Page MenuHomePhabricator

Scan images in chronological order
Closed, ResolvedPublic13 Estimated Story Points

Description

When scanning existing images, we should scan in chronological order, starting with the oldest images.

If we scan in alphabetical order, and we need to split up the scan into multiple runs to fit into our 10M/month limit, new files will be uploaded in the previous runs. So, if we start with files starting with 'A', any new files starting with 'A' won't be part of that scan.

Scanning in chronological order helps with that. New uploads will get scanned last.

I believe there are some edge cases: for example, older revisions of files that get undeleted. I'm not sure if that's even possible or how frequent it is, but my guess is that it's much less frequent than new uploads.

Event Timeline

Image metadata is stored in two tables: image and oldimage. The former holds current revisions of the files, while the latter holds older revisions.

The script has two modes - 'old' and 'new' for scanning old revisions and new revisions.

image table has an index on img_timestamp, so we can efficiently query the images in chronological order. This is better then going by name, since we would never need to re-scan, newer uploads will get into the new table with later timestamps.
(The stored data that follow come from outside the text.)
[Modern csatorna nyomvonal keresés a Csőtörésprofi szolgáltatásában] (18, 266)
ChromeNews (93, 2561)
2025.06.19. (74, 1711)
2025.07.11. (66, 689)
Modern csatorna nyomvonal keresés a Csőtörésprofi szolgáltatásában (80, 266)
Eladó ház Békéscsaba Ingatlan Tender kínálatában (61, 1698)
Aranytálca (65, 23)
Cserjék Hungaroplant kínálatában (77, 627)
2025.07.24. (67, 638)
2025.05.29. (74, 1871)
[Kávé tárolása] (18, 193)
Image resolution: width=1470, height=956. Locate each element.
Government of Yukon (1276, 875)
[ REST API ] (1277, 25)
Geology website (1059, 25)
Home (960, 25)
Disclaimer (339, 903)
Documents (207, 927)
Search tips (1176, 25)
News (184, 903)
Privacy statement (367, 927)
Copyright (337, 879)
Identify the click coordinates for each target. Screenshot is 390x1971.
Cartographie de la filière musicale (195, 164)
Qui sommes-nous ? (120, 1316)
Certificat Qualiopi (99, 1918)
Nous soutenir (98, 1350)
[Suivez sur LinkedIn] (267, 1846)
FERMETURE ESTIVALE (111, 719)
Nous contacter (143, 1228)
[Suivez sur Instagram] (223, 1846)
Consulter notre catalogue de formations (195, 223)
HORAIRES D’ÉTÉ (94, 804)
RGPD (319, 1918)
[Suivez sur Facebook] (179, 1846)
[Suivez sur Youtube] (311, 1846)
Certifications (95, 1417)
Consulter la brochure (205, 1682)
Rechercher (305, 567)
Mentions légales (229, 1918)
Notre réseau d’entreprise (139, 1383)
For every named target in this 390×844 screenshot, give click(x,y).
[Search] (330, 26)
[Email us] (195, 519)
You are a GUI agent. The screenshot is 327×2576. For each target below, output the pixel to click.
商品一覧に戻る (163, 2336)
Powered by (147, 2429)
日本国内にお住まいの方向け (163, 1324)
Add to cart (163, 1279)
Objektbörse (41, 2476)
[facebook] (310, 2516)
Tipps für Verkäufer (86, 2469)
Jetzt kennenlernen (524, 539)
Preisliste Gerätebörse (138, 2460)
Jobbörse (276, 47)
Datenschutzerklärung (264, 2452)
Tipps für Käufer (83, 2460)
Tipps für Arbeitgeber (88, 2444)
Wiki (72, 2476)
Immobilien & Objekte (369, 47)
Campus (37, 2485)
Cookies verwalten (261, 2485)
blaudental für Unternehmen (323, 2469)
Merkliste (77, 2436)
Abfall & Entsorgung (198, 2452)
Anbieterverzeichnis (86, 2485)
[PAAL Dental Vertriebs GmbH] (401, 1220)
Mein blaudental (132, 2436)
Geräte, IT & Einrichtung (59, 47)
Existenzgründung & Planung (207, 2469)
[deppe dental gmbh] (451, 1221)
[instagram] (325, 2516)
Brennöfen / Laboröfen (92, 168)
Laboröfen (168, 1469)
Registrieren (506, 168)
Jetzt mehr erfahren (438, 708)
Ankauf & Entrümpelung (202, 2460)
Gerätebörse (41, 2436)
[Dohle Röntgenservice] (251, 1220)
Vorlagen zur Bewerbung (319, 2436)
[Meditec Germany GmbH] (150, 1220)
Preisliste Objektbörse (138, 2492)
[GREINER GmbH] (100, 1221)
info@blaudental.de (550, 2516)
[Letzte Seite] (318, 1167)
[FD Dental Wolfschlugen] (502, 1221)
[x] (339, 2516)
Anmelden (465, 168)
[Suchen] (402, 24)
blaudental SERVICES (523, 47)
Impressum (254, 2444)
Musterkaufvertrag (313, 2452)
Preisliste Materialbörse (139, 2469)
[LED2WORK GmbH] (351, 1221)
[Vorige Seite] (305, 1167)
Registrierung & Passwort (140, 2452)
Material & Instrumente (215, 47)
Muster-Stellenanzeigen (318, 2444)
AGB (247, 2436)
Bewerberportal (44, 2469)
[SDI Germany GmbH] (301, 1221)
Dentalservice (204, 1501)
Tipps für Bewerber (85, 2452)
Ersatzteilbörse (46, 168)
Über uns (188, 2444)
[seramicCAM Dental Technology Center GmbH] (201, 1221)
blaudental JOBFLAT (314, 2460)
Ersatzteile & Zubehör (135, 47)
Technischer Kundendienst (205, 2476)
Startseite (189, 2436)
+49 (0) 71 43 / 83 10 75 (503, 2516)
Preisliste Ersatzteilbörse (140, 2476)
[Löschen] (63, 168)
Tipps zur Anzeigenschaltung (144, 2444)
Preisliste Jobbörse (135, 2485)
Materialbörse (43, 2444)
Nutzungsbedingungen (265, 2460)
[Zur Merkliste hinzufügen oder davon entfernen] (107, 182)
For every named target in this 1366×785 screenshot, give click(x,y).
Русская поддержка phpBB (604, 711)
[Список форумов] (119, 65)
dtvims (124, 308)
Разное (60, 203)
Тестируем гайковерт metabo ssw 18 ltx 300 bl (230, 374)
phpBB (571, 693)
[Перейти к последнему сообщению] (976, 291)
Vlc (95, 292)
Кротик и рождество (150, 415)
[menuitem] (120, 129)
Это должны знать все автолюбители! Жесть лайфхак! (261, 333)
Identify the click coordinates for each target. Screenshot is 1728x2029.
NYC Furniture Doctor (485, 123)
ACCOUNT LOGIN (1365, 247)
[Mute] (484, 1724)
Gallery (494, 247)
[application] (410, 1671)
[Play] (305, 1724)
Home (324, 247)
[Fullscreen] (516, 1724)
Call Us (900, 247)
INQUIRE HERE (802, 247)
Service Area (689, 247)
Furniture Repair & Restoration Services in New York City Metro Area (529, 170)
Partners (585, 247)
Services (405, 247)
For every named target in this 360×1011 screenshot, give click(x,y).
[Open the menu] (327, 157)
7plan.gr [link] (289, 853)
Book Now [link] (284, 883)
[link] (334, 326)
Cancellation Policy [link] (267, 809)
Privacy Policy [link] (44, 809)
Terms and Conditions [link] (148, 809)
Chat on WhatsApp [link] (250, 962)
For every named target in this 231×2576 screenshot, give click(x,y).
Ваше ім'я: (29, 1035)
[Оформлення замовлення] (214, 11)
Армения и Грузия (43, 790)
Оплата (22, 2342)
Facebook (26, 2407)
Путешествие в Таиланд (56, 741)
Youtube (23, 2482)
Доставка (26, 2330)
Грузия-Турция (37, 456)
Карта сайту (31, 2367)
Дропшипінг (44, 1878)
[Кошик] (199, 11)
For oldimage, there's no index by upload time, so we can't order by timestamp. While we are doing the initial scan, some images might be deleted and moved from still unscanned 'image' table, so we might miss some, but if we first scan 'image' table and then scan 'old image' ordering by name, we minimize the number of potential images that would fall through the cracks.

Currently the --start parameter takes the name of the image before the first image to scan. The script reports the last image that was scanned so that the next run of the script can use that image for --start. For testing, it is tricky to find the image before the one that you want to test - which is necessary if you are trying to scan one of the test images that will trigger a positive. The images are currently ordered alphabetically by name, which helps with that, but once they are sorted chronologically, that will be even more difficult. It seems it would be helpful to add an option to scan a single named file.

Helga_sf set the point value for this task to 13.Jul 7 2020, 12:36 PM
Helga_sf raised the priority of this task from Medium to High.Jul 14 2020, 2:06 PM

Change 614704 had a related patch set uploaded (by Art.tsymbar; owner: arttsymbar):
[mediawiki/extensions/MediaModeration@master] Scan images in chronological order

https://gerrit.wikimedia.org/r/614704

Change 614704 merged by jenkins-bot:
[mediawiki/extensions/MediaModeration@master] Scan images in chronological order

https://gerrit.wikimedia.org/r/614704

Change 615511 had a related patch set uploaded (by Art.tsymbar; owner: arttsymbar):
[mediawiki/extensions/MediaModeration@master] Add additional option to scan single file by name

https://gerrit.wikimedia.org/r/615511

Change 615511 merged by jenkins-bot:
[mediawiki/extensions/MediaModeration@master] Add additional option to scan single file by name

https://gerrit.wikimedia.org/r/615511

@eprodromou could you please review the task and resolve it if it is done?

@Pchelolo I think you ran a bunch of scans on images last Wednesday in chronological order. Is that the case? I can close this ticket then.

Did the testing also include scanning a single named image?

@Pchelolo I think you ran a bunch of scans on images last Wednesday in chronological order. Is that the case? I can close this ticket then.

Yes.

Did the testing also include scanning a single named image?

Not yet. That change wasn't deployed yet.

Did the testing also include scanning a single named image?

Not yet. That change wasn't deployed yet.

That seems to be a separate issue. If the code is already written, is it worthwhile for me to create a new ticket for it?

I tested scanning a single file on beta, and it worked, so no new ticket necessary.